Vyne Therapeutics Inc. plans to move forward on development of its fixed combination of pan-JAK inhibitor tofacitinib and sphingosine 1-phosphate receptor modulator fingolimod in a topical gel for mild-to-moderate atopic dermatitis. A phase 2a proof of concept study for FMX114 is planned to start in Q3 2021.
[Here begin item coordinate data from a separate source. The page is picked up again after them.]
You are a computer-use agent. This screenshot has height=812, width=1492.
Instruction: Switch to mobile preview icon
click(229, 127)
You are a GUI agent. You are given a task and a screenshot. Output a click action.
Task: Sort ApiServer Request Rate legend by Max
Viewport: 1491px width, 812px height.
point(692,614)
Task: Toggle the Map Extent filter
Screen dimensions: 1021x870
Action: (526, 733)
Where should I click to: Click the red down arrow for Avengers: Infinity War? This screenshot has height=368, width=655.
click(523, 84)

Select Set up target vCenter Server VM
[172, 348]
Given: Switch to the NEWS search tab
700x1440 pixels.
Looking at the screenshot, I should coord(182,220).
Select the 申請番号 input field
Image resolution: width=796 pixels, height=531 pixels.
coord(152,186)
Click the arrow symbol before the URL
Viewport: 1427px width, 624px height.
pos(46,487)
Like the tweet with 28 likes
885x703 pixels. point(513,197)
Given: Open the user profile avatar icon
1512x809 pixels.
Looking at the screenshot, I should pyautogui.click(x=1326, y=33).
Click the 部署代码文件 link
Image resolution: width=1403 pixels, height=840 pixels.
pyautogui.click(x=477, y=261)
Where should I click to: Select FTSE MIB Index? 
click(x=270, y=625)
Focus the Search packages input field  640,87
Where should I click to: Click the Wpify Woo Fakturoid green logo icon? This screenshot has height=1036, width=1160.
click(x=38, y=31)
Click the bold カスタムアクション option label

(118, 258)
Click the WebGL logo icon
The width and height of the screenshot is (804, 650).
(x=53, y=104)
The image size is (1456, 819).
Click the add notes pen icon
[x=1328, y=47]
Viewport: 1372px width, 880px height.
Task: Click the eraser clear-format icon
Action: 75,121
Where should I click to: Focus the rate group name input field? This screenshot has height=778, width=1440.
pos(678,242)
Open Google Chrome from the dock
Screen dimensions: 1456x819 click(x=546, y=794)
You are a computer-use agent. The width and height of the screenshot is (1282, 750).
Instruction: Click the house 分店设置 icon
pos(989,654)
“We are excited to announce Vyne's newest therapeutic candidate FMX114,” says David Domzalski, Chief Executive Officer of Vyne. “FMX114 is a non-steroidal topical treatment that is designed to address the multi-factorial nature of AD by offering a fixed combination multimodal solution to disease management. Advancement of FMX114 supports our strategic objective of building a diversified pipeline of products to address unmet needs of patients. We look forward to initiating the planned Phase 2a clinical trial in Q3 this year with anticipated top-line results by year end.”

FMX114 was evaluated in a well-known nonclinical model of AD in which two doses of FMX114 (0.6% tofacitinib + 0.01% fingolimod and 0.3% tofacitinib + 0.02% fingolimod) were compared with tofacitinib monotherapy, fingolimod monotherapy, triamcinolone (steroid) 0.1%, and control. Treatment with FMX114 0.6% tofacitinib + 0.01% fingolimod combination gel resulted in an 89% reduction in the modified atopic dermatitis index score (mADI) relative to the control group at day 7. Both FMX114 doses had comparable efficacy to triamcinolone 0.1% cream.